=== Textauszug ===
----
Interview mit Tabea Giesecke, Referentin für ethnische, religiöse und sprachliche Minderheiten bei der Gesellschaft für bedrohte Völker (GfbV).
Die Bundesregierung hat mit Katar eine Energiepartnerschaft abgeschlossen, um sich unabhängiger vom russischen Gas zu machen. Sie verweisen auf die Menschenrechtsverletzungen im Emirat und mahnen, dass wirtschaftliche Interessen nicht dazu führen dürfen, das Leid der Opfer zu vergessen. Katar ist auch beteiligt am Krieg in Jemen, der eine humanitäre Krise ausgelöst hat. Schildern Sie uns bitte, wie es um die Menschenrechte in Katar steht. Was sind konkret ihre Forderungen an die Bundesregierung: Ist der Gas-Deal mit Doha unter den gegebenen Umständen überhaupt vertretbar?
Tabea Giesecke: Katar ist ein autokratisches Regime. Das bedeutet, dass der Emir Tamim bin Hamad Al Thani alle Gewalten unter sich vereint. Er kann willkürlich 35 Mitglieder einer beratenden Versammlung und weitere Parteien oder ein Parlament gibt es nicht. Die Gesellschaft Katars ist streng islamisch geprägt.
----
=== Datenzeilen ===

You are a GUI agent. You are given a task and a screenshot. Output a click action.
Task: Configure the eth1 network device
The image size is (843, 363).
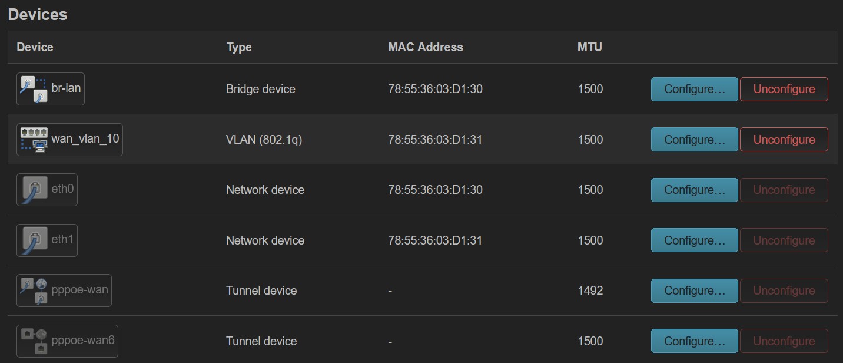tap(694, 240)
----
=== Aufgabe 1 ===
Beantworte diese Fragen zum Textauszug über Katar:
(a) Bei welcher Organisation ist Tabea Giesecke Referentin?
(b) Wovon will sich die Bundesregierung durch die Energiepartnerschaft mit Katar unabhängiger machen?
(c) Wer vereint laut Giesecke in Katar alle Gewalten unter sich?
=== Aufgabe 2 ===
Schreib den Textauszug über die Menschenrechte in Katar nach seinem letzten Satz weiter.

=== Ergebnis 1 ===
(a) Bei der Gesellschaft für bedrohte Völker (GfbV).
(b) Vom russischen Gas.
(c) Der Emir Tamim bin Hamad Al Thani.

=== Ergebnis 2 ===
Staatsreligion ist der Islam, in der orthodox-sunnitischen Ausprägung des Wahhabismus. Darunter leiden besonders Frauen, die de facto unter einer männlichen Vormundschaft stehen und LGBTQIA+ Personen, die ihre Sexualität und sich selbst im Land verstecken müssen, um Haftstrafen und Anfeindungen zu entgehen. Auch gibt es durch die Arbeitsmigration viele andere Religionen im Land, wie Christ*innen, Hindus und Buddhist:innen.
Freie Ausübung der Religion ist in Katar nicht gegeben. Mein Kollege Kamal Sido war diesen März in Katar und berichtete davon, wie Christ:innen sich in quasi Untergrundkirchen treffen und die öffentliche Auslebung ihrer Religion vermeiden. Zwar gibt es Kirchen, diese werden aber streng überwacht. Auch wollten sich viele bekannte Kontakte aus anderen Religionen gar nicht mit meinem Kollegen treffen. Aus Angst es könnte für sie negative Auswirkungen haben.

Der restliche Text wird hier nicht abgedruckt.